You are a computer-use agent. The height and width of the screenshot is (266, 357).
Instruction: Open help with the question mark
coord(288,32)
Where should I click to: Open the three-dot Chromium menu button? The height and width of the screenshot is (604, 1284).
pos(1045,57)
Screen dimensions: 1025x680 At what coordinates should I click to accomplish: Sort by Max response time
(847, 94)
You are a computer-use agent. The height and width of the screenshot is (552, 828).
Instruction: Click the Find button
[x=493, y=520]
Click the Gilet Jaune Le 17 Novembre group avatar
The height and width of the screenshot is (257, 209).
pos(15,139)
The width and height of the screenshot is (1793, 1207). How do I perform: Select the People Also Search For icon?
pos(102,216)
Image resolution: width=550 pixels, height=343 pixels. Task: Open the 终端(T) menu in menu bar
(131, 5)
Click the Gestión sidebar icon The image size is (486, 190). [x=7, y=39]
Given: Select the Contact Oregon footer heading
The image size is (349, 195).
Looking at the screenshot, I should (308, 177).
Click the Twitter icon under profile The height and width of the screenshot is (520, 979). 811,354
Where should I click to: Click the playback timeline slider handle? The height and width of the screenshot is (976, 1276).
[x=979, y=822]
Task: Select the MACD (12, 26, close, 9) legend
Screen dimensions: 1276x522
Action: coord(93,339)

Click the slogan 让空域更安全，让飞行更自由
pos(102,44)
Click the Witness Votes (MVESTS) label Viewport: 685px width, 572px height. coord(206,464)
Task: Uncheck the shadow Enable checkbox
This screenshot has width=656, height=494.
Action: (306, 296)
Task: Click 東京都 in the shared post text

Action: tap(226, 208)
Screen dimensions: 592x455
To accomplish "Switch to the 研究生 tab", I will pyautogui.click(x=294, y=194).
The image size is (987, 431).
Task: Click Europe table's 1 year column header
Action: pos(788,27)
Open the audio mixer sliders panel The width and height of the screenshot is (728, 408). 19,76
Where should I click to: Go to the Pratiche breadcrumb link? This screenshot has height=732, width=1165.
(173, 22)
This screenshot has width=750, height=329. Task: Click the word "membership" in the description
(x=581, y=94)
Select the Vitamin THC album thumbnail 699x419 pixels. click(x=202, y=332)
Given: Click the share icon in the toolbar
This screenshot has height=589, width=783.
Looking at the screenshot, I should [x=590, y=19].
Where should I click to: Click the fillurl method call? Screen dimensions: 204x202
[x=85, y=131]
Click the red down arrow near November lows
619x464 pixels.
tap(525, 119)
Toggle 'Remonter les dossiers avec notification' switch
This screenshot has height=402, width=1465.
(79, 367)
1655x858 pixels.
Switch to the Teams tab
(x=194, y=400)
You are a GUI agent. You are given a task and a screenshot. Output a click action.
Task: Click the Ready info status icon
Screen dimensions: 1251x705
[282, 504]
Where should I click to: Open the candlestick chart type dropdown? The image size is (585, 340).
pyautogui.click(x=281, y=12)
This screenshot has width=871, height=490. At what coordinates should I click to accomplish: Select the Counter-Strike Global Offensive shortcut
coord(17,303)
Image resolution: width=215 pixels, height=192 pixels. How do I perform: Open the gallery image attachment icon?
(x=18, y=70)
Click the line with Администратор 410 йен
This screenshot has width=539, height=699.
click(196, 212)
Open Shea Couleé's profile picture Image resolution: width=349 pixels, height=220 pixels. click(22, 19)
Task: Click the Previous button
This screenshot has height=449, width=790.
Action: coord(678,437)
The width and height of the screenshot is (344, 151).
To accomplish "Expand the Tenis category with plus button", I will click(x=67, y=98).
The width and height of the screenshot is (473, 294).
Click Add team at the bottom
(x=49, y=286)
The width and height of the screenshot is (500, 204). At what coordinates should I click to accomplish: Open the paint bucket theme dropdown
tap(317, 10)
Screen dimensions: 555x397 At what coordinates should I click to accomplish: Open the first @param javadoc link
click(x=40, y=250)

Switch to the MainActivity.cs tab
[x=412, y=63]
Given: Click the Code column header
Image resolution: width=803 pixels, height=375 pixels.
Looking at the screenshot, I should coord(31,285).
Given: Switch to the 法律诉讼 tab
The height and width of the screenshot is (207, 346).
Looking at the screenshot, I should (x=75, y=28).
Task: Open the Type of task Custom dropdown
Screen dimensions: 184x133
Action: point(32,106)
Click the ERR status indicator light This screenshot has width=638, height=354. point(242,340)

+ + +

WRITTEN EXERCISE:
Reproduce the data above with every "Screen dimensions" replaced by "Display size", keeping everything else unchanged.

SOLVED EXERCISE:
You are a computer-use agent. The height and width of the screenshot is (266, 357).
Instruction: Open help with the question mark
coord(288,32)
Where should I click to: Open the three-dot Chromium menu button? The height and width of the screenshot is (604, 1284).
pos(1045,57)
Display size: 1025x680 At what coordinates should I click to accomplish: Sort by Max response time
(847, 94)
You are a computer-use agent. The height and width of the screenshot is (552, 828).
Instruction: Click the Find button
[x=493, y=520]
Click the Gilet Jaune Le 17 Novembre group avatar
The height and width of the screenshot is (257, 209).
pos(15,139)
The width and height of the screenshot is (1793, 1207). How do I perform: Select the People Also Search For icon?
pos(102,216)
Image resolution: width=550 pixels, height=343 pixels. Task: Open the 终端(T) menu in menu bar
(131, 5)
Click the Gestión sidebar icon The image size is (486, 190). [x=7, y=39]
Given: Select the Contact Oregon footer heading
The image size is (349, 195).
Looking at the screenshot, I should (308, 177).
Click the Twitter icon under profile The height and width of the screenshot is (520, 979). 811,354
Where should I click to: Click the playback timeline slider handle? The height and width of the screenshot is (976, 1276).
[x=979, y=822]
Task: Select the MACD (12, 26, close, 9) legend
Display size: 1276x522
Action: coord(93,339)

Click the slogan 让空域更安全，让飞行更自由
pos(102,44)
Click the Witness Votes (MVESTS) label Viewport: 685px width, 572px height. coord(206,464)
Task: Uncheck the shadow Enable checkbox
This screenshot has width=656, height=494.
Action: (306, 296)
Task: Click 東京都 in the shared post text

Action: tap(226, 208)
Display size: 592x455
To accomplish "Switch to the 研究生 tab", I will pyautogui.click(x=294, y=194).
The image size is (987, 431).
Task: Click Europe table's 1 year column header
Action: pos(788,27)
Open the audio mixer sliders panel The width and height of the screenshot is (728, 408). 19,76
Where should I click to: Go to the Pratiche breadcrumb link? This screenshot has height=732, width=1165.
(173, 22)
This screenshot has width=750, height=329. Task: Click the word "membership" in the description
(x=581, y=94)
Select the Vitamin THC album thumbnail 699x419 pixels. click(x=202, y=332)
Given: Click the share icon in the toolbar
This screenshot has height=589, width=783.
Looking at the screenshot, I should [x=590, y=19].
Where should I click to: Click the fillurl method call? Display size: 204x202
[x=85, y=131]
Click the red down arrow near November lows
619x464 pixels.
tap(525, 119)
Toggle 'Remonter les dossiers avec notification' switch
This screenshot has height=402, width=1465.
(79, 367)
1655x858 pixels.
Switch to the Teams tab
(x=194, y=400)
You are a GUI agent. You are given a task and a screenshot. Output a click action.
Task: Click the Ready info status icon
Display size: 1251x705
[282, 504]
Where should I click to: Open the candlestick chart type dropdown? The image size is (585, 340).
pyautogui.click(x=281, y=12)
This screenshot has width=871, height=490. At what coordinates should I click to accomplish: Select the Counter-Strike Global Offensive shortcut
coord(17,303)
Image resolution: width=215 pixels, height=192 pixels. How do I perform: Open the gallery image attachment icon?
(x=18, y=70)
Click the line with Администратор 410 йен
This screenshot has width=539, height=699.
click(196, 212)
Open Shea Couleé's profile picture Image resolution: width=349 pixels, height=220 pixels. click(22, 19)
Task: Click the Previous button
This screenshot has height=449, width=790.
Action: coord(678,437)
The width and height of the screenshot is (344, 151).
To accomplish "Expand the Tenis category with plus button", I will click(x=67, y=98).
The width and height of the screenshot is (473, 294).
Click Add team at the bottom
(x=49, y=286)
The width and height of the screenshot is (500, 204). At what coordinates should I click to accomplish: Open the paint bucket theme dropdown
tap(317, 10)
Display size: 555x397 At what coordinates should I click to accomplish: Open the first @param javadoc link
click(x=40, y=250)

Switch to the MainActivity.cs tab
[x=412, y=63]
Given: Click the Code column header
Image resolution: width=803 pixels, height=375 pixels.
Looking at the screenshot, I should coord(31,285).
Given: Switch to the 法律诉讼 tab
The height and width of the screenshot is (207, 346).
Looking at the screenshot, I should (x=75, y=28).
Task: Open the Type of task Custom dropdown
Display size: 184x133
Action: point(32,106)
Click the ERR status indicator light This screenshot has width=638, height=354. point(242,340)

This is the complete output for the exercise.